Lei è un figlio d’arte che ha fatto una gavetta lunga.
“E a quei tempi era dura, non come oggi, era; ‘metti la cera togli la cera’ anche senza motivo e a me che ero figlio d’arte “la cera” me la facevano togliere di più. Dodici anni in cui ho imparato tanto, non protestavo mai. Ho lavorato con autori e registi grandi: De Laurentiis, Olmi, Tornatore. Il cono d’ombra di papà l’ho sentito poco. Non sono cresciuto con mio padre, i miei si sono separati che avevo meno di un anno. Sono cresciuto con mamma che era doppiatrice, non vivevo il set con papà, l’ho conosciuto dopo, lavorandoci. Non che non abbia frequentato i set di Fellini e Visconti, ma meno di altri figli d’arte. Mio padre non faceva feste, è sempre stato riservato, non ho conosciuto con lui il mondo del cinema, ma da operatore con un percorso mio. Presto ho sentito che ero nel posto che era il mio in cui meritavo di stare.
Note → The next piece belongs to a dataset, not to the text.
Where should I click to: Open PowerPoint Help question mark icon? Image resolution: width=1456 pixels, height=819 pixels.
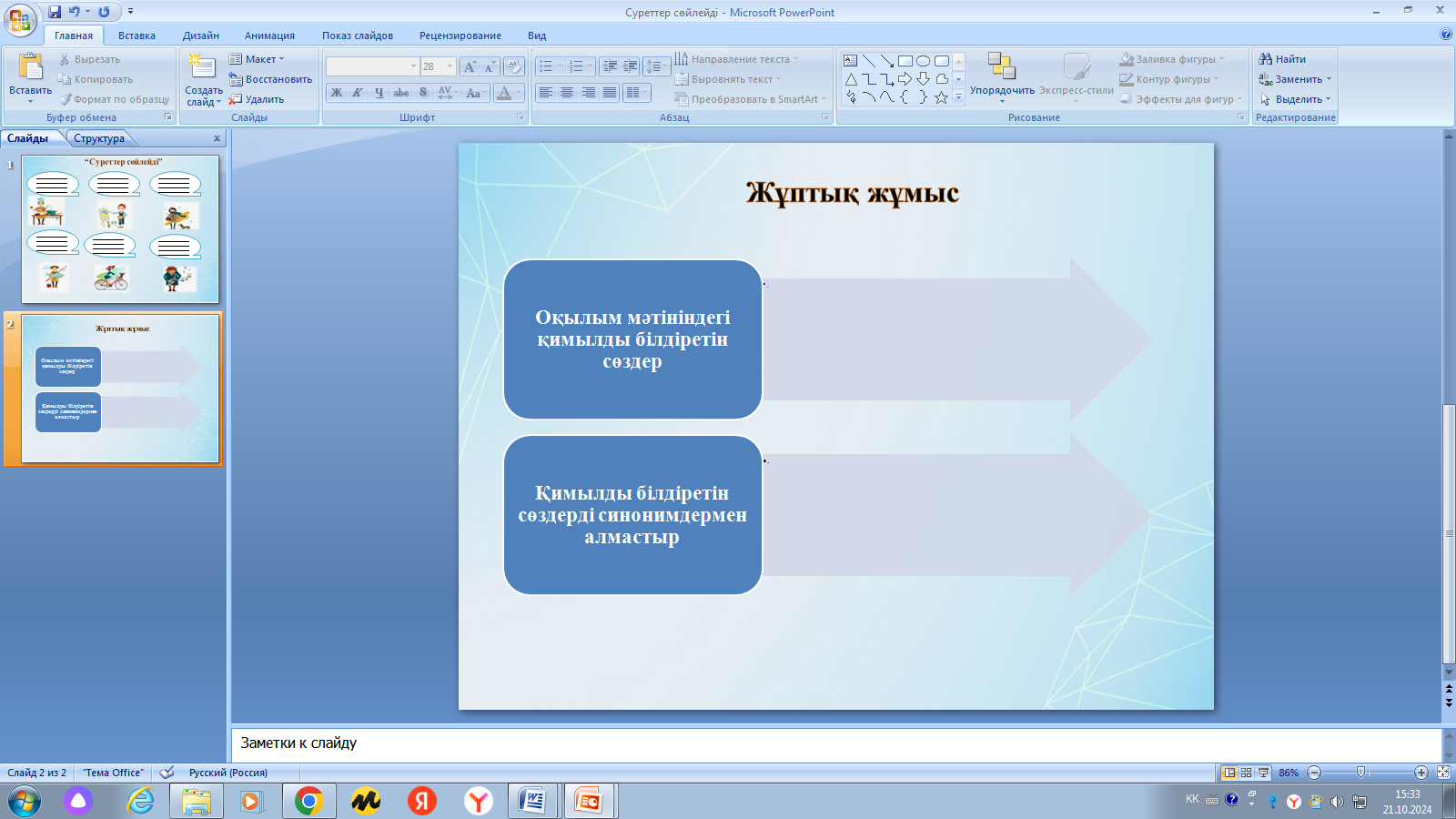click(x=1446, y=35)

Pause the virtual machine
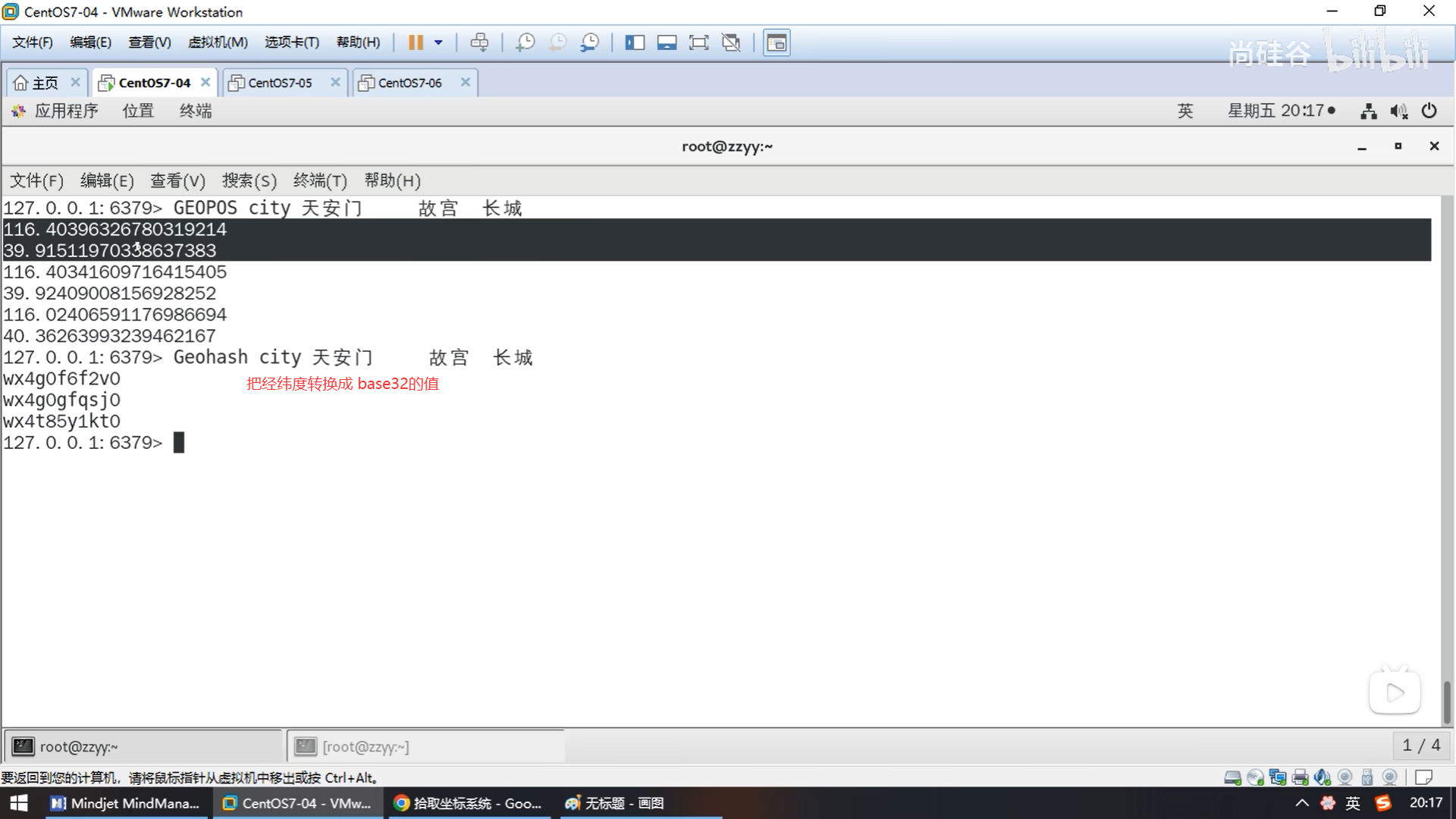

Da attore la cosa cambia, certo, anche perché il destino ha voluto che facessi papà nel remake di un film suo… è stato paradossale”.
Il debutto da regista?
“Lo dico da anni, ho ripreso a lavorarci. Ho tre idee, dipende anche dal budget. Dico solo che non girerò a Roma, mi piace andare in posti estremi della natura, restituire il senso del viaggio, in situazioni comunque ‘fuori’”.